Problem Definition
Setting: Multi-round multi-agent debate for arithmetic reasoning
Inputs: Arithmetic questions in the form 'a + b * c + d'
Outputs: Final numerical answer derived from consensus
Pipeline Flow
- Input Question
- Multi-Agent Debate (Round 1-3)
- Uncertainty Estimation (via Third-Party)
- Attention Weight Update
- Final Consensus Generation
System Modules
Agent Cohort
Generate initial answers and reasoning steps
Model or implementation: Llama3 (Agents 1-3)
Third-Party Observer
Provide an external viewpoint and estimate confidence/uncertainty of the debate state
Model or implementation: ERNIE (Agent 4)
Attention Scaler
Adjust the attention weights of the primary model based on calculated confidence
Model or implementation: Custom Algorithm (modifies Llama Attention)
Novel Architectural Elements
- Integration of a heterogeneous third-party model (ERNIE) specifically for confidence estimation within a Llama-based multi-agent loop
- Dynamic modification of Transformer attention weights (Attention Scaling Range Weights) based on external agent confidence scores during inference
Modeling
Base Model: Llama3 (Agents 1-3) and ERNIE (Agent 4)
Training Method: Inference-time intervention (Prompting + Attention Manipulation)
Adaptation: None (In-context learning and architectural intervention during inference)
Compute: Inference requires running 4 concurrent agent instances (3 Llama, 1 ERNIE) for 3 rounds. Specific GPU requirements not reported.
Comparison to Prior Work
- vs. Standard Debate: Introduces a third-party heterogeneous model (ERNIE) to break homogeneous consensus
- vs. TokenSAR: Modifies attention weights based on agent-level confidence ranges rather than just token-level relevance
- vs. ReConcile: Adjusts internal attention mechanism during generation rather than just voting on final outputs
Limitations
- Experiments limited to a small dataset of 100 arithmetic problems
- Computational overhead increases significantly due to running multiple large models (4 agents)

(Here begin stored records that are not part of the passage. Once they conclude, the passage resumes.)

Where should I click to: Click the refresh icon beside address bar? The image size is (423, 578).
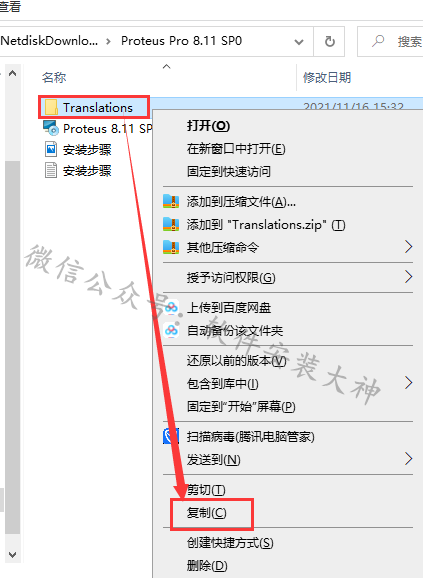click(x=329, y=41)
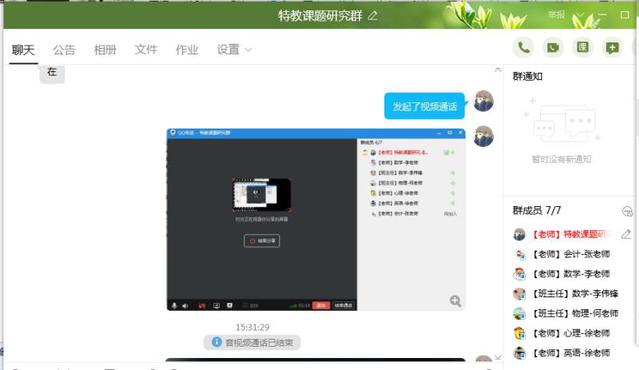Start a group voice call
This screenshot has height=370, width=639.
tap(524, 48)
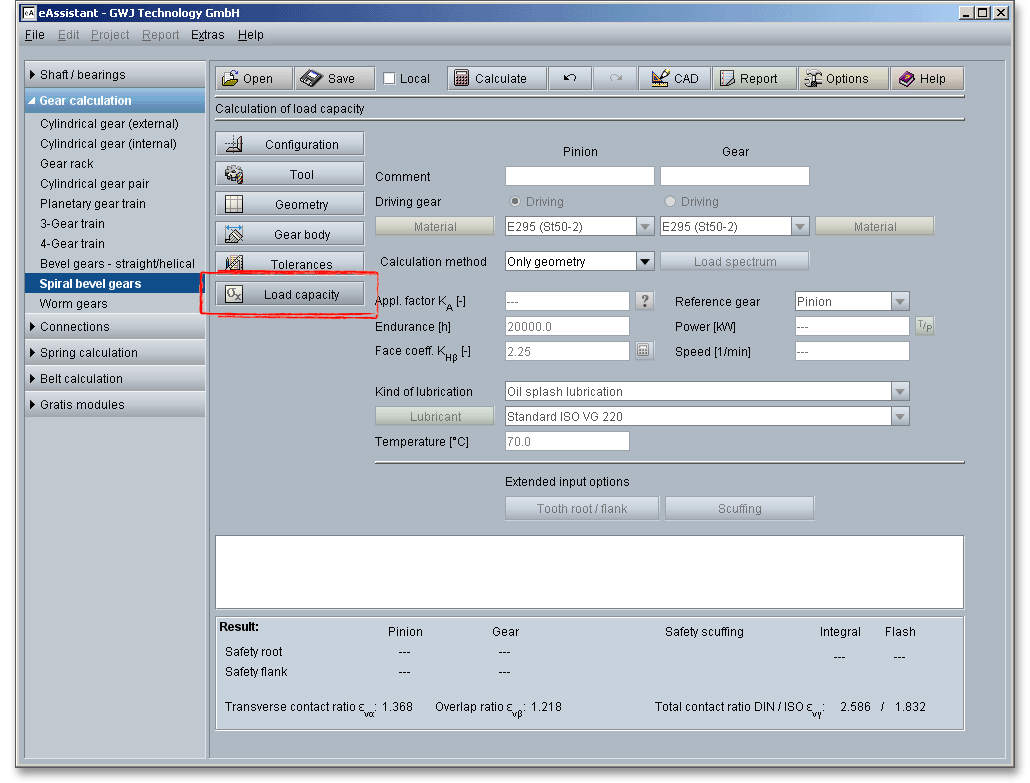Viewport: 1030px width, 783px height.
Task: Open the CAD export button
Action: pos(674,79)
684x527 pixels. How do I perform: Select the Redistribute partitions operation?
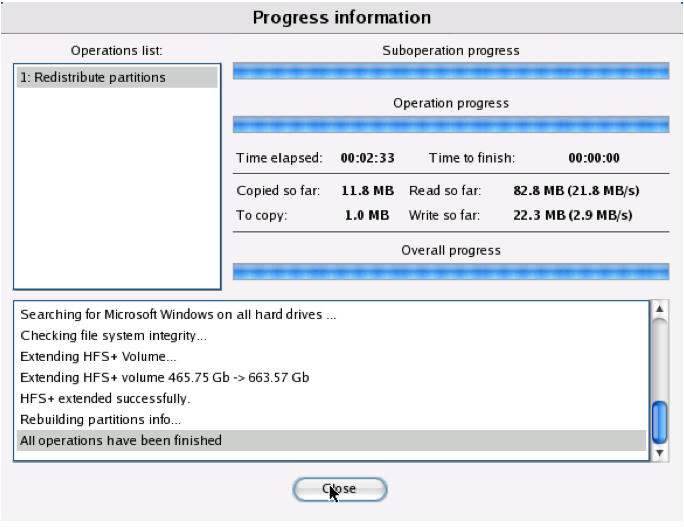[115, 77]
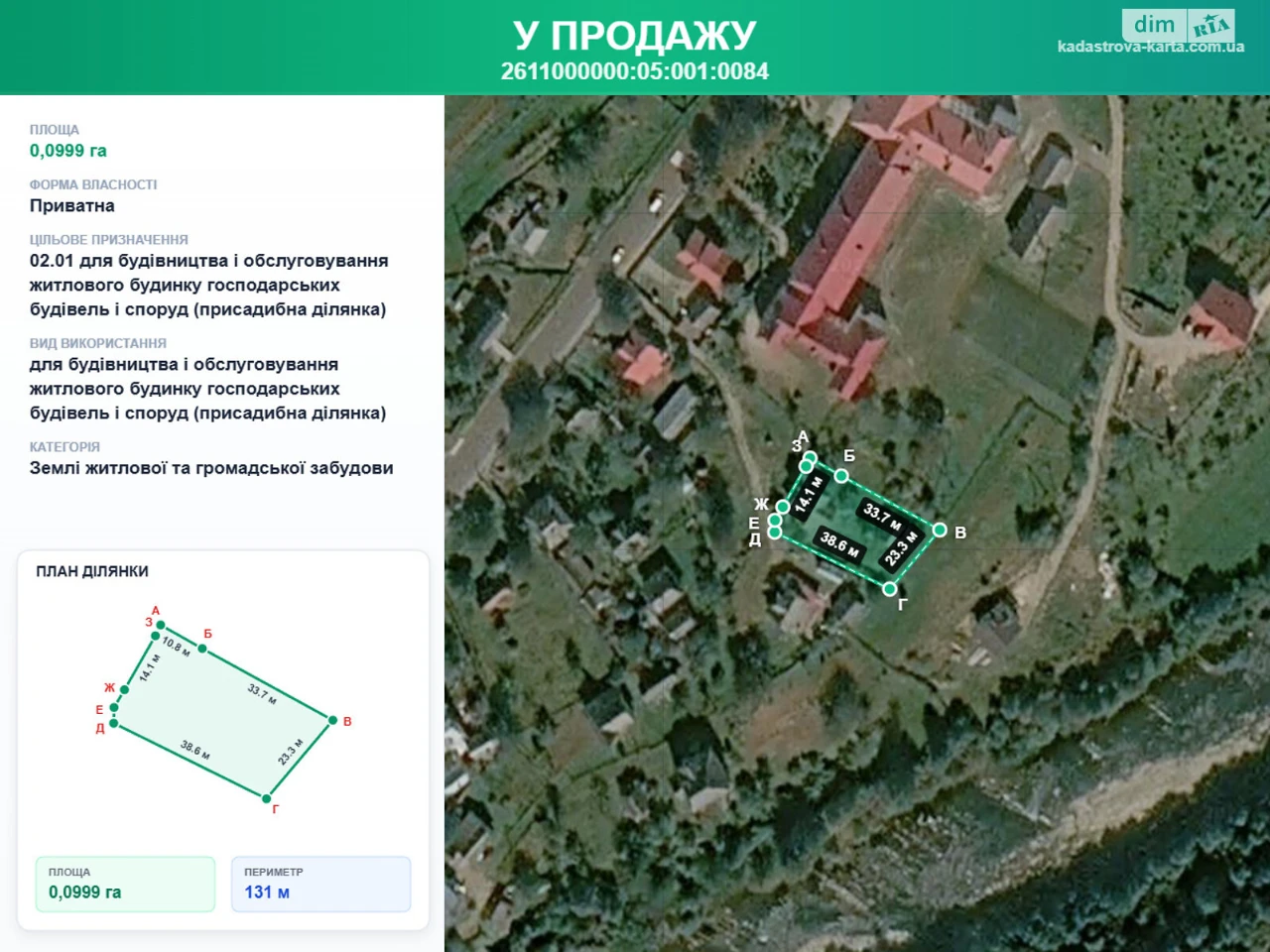The height and width of the screenshot is (952, 1270).
Task: Click the 38.6 м edge label on map
Action: point(840,544)

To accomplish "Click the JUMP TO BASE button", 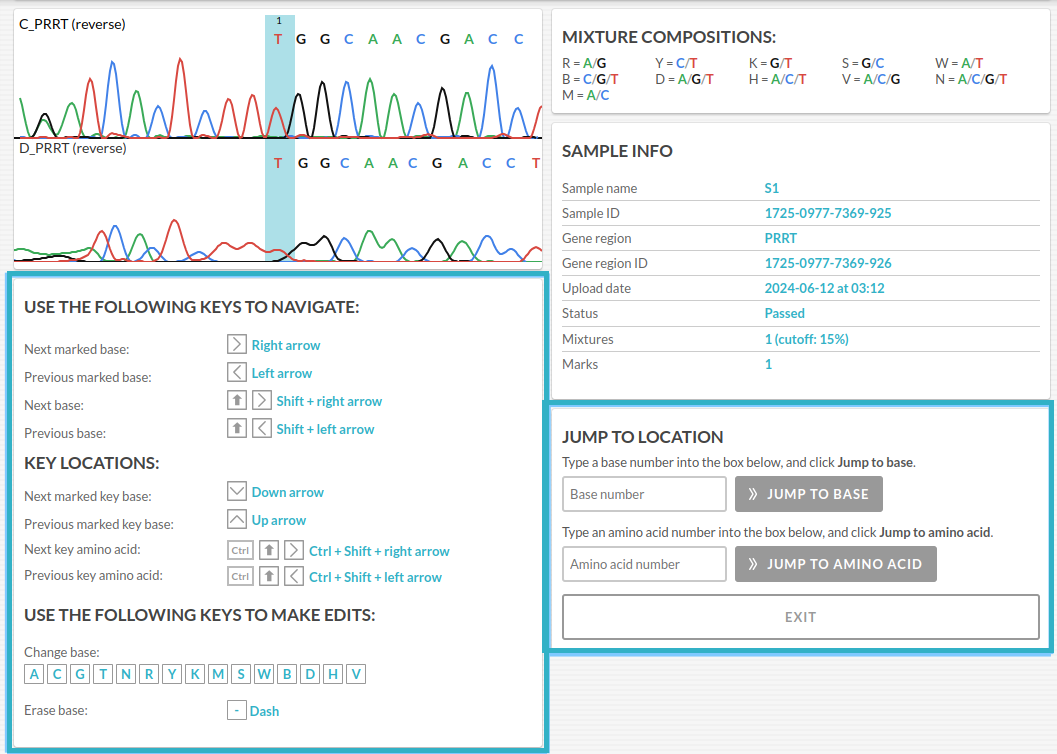I will pyautogui.click(x=808, y=494).
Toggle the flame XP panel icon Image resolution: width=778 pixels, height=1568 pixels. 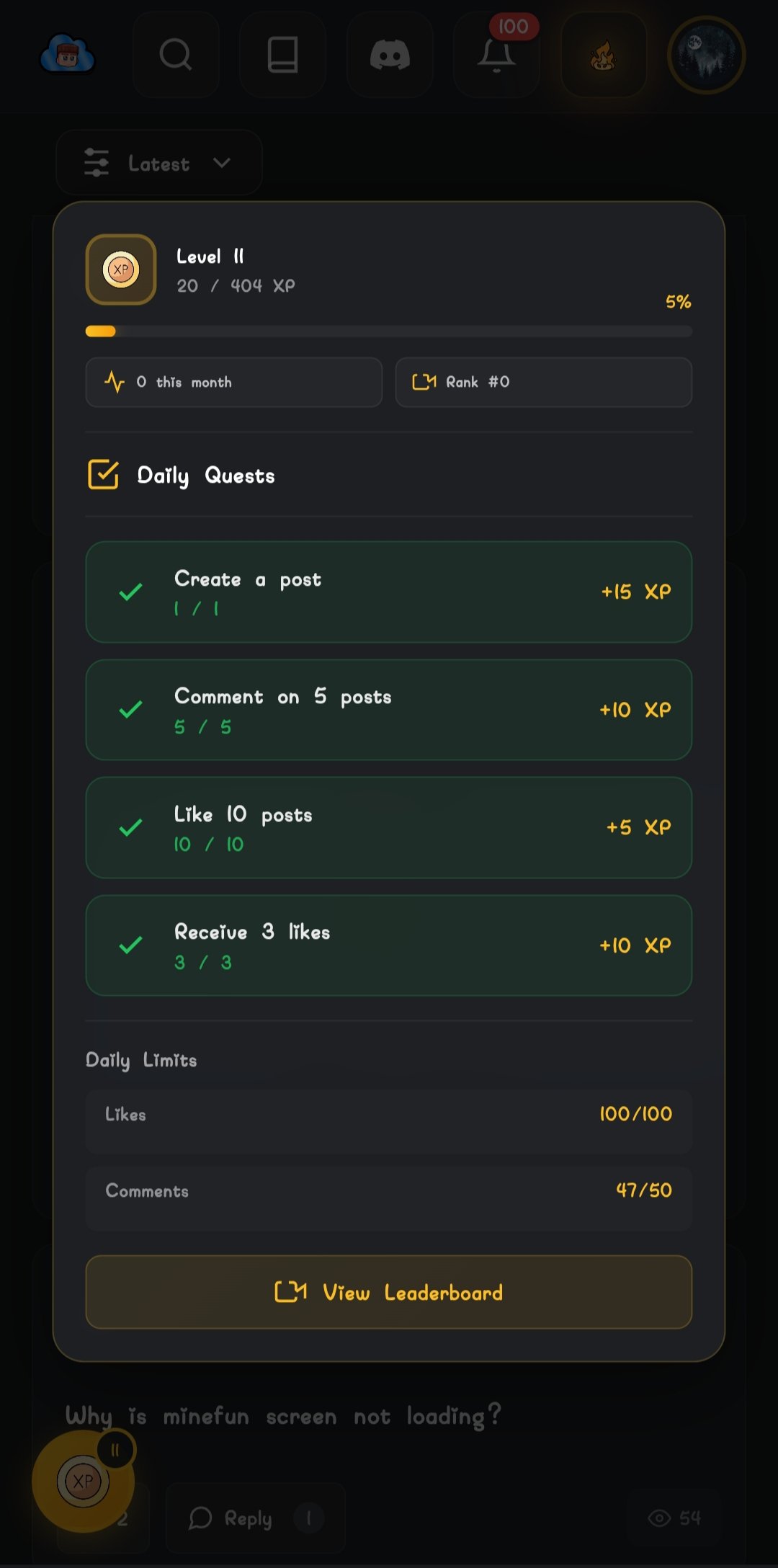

- Generalization to non-arithmetic domains (e.g., logical reasoning, creative writing) is untested
- Relies on the availability and latency of a third-party model (ERNIE)
Reproducibility
Code availability is not provided. The method relies on the ERNIE API (Baidu) and Llama3 weights. Exact prompts are partially described in figures but no full prompt files are mentioned.